Intervention de Laurent Fabius

Séance en hémicycle du 2 juin 2015 à 15h00
Questions au gouvernement — Lutte contre daesh

Laurent Fabius, ministre des affaires étrangères et du développement international :

Monsieur le député, j’ai présidé ce matin, avec le Premier ministre irakien et le sous-secrétaire d’État américain, une réunion de la coalition contre Daesh. Il y avait là plus de vingt nations représentées et nous avons dressé un bilan lucide de la situation, comme vous venez de le faire.

Je le dis souvent, Daesh, ce sont de faux religieux et de vrais criminels. Nous devons les combattre d’une manière implacable. Ce combat, vous avez eu raison de le souligner, sera long, mais il n’est pas question de barguigner sur quelque moyen militaire que ce soit. Dès lors qu’il y a des moyens à engager, nous les engageons, vous l’avez bien vu en Irak.

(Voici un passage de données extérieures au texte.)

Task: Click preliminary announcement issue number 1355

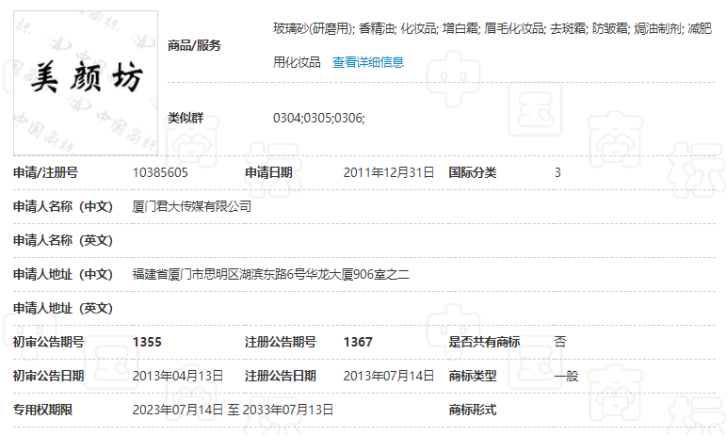Action: [147, 342]
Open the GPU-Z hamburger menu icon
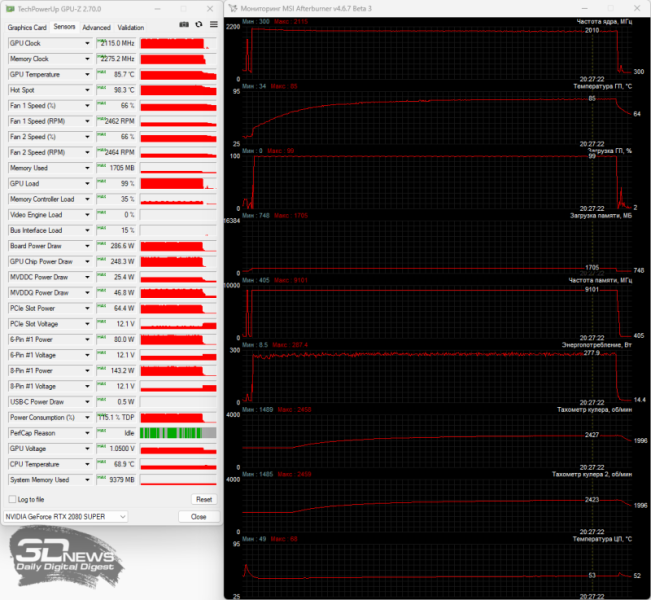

Le problème, monsieur Folliot, vous qui connaissez ces questions, est qu’il faut une détermination sans faille. Pour ce qui est de la France, elle est là, vous le savez tous. Mais il faut aussi parvenir à réunir les conditions politiques. Chacun ici doit savoir que l’on ne peut pas séparer le militaire du politique. Nous l’avons dit ce matin d’une manière unanime, cela signifie que le gouvernement irakien doit avoir une pratique inclusive, car c’est des Irakiens d’abord que viendra la lutte contre Daesh. C’est pareil en Syrie : il faut une solution politique. La France travaille à cette solution politique avec tous, y compris avec la Russie.

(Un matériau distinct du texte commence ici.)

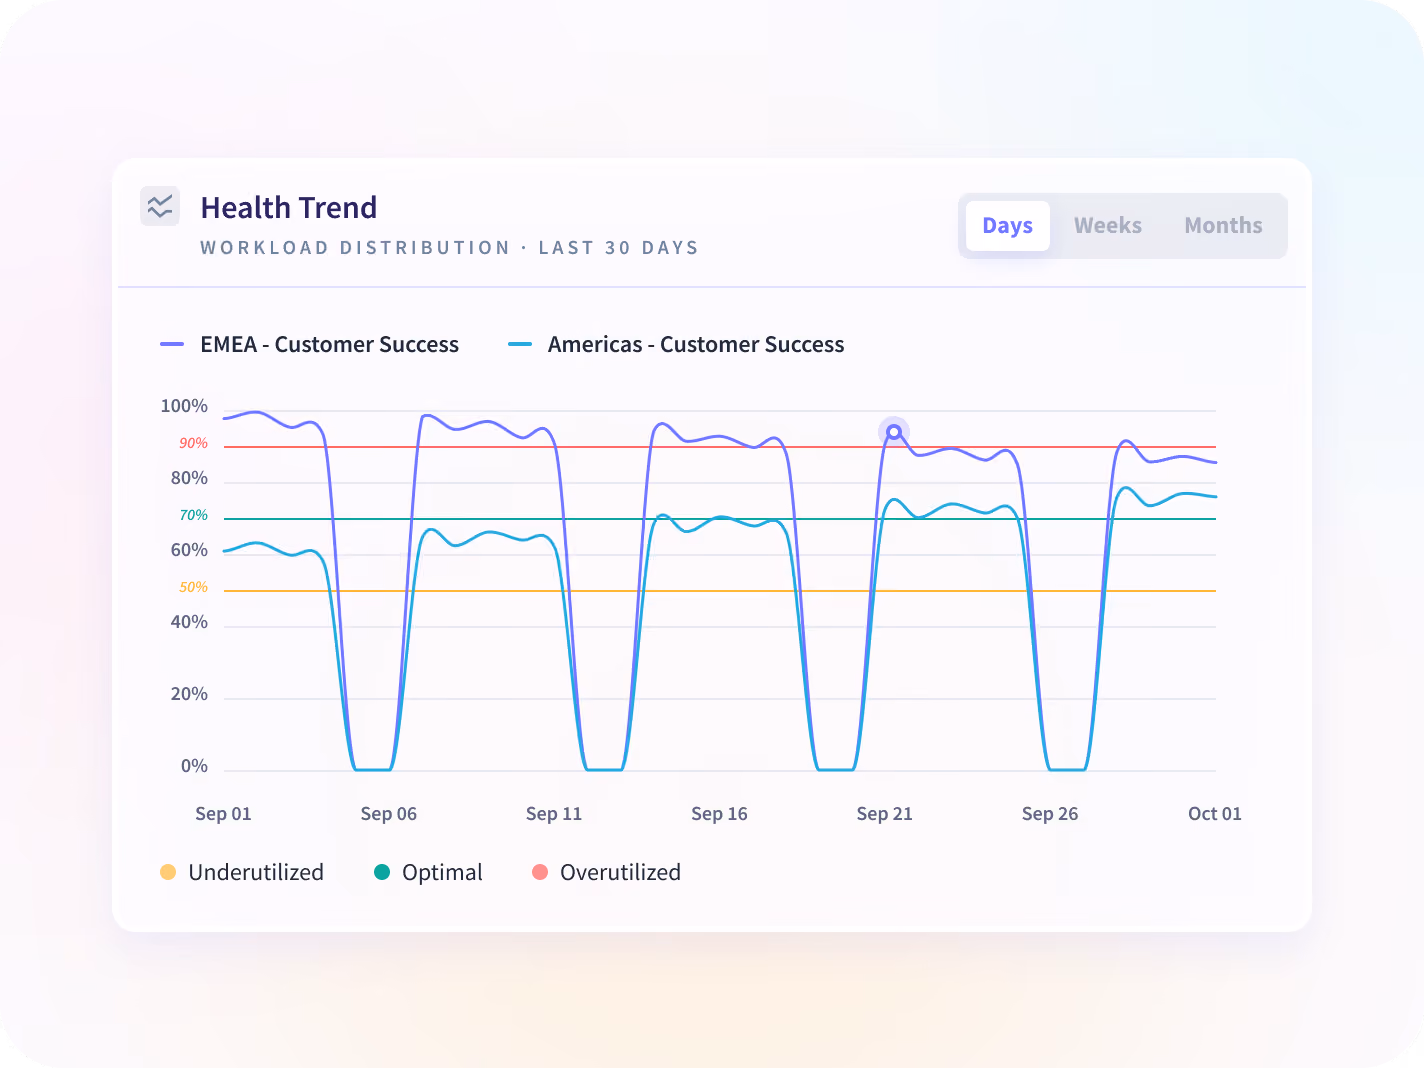Click the red 90% threshold label
Image resolution: width=1424 pixels, height=1068 pixels.
[194, 443]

Monsieur le député, ce n’est pas une question de moyens militaires car, lorsqu’il s’agit de défendre la liberté, la France mobilise toujours les moyens nécessaires. C’est une question de détermination et de création des conditions politiques. La France est au tout premier rang en la matière. Ce n’est pas un hasard, croyez-moi, si la conférence mondiale de la lutte contre Daesh a eu lien ce matin dans notre pays.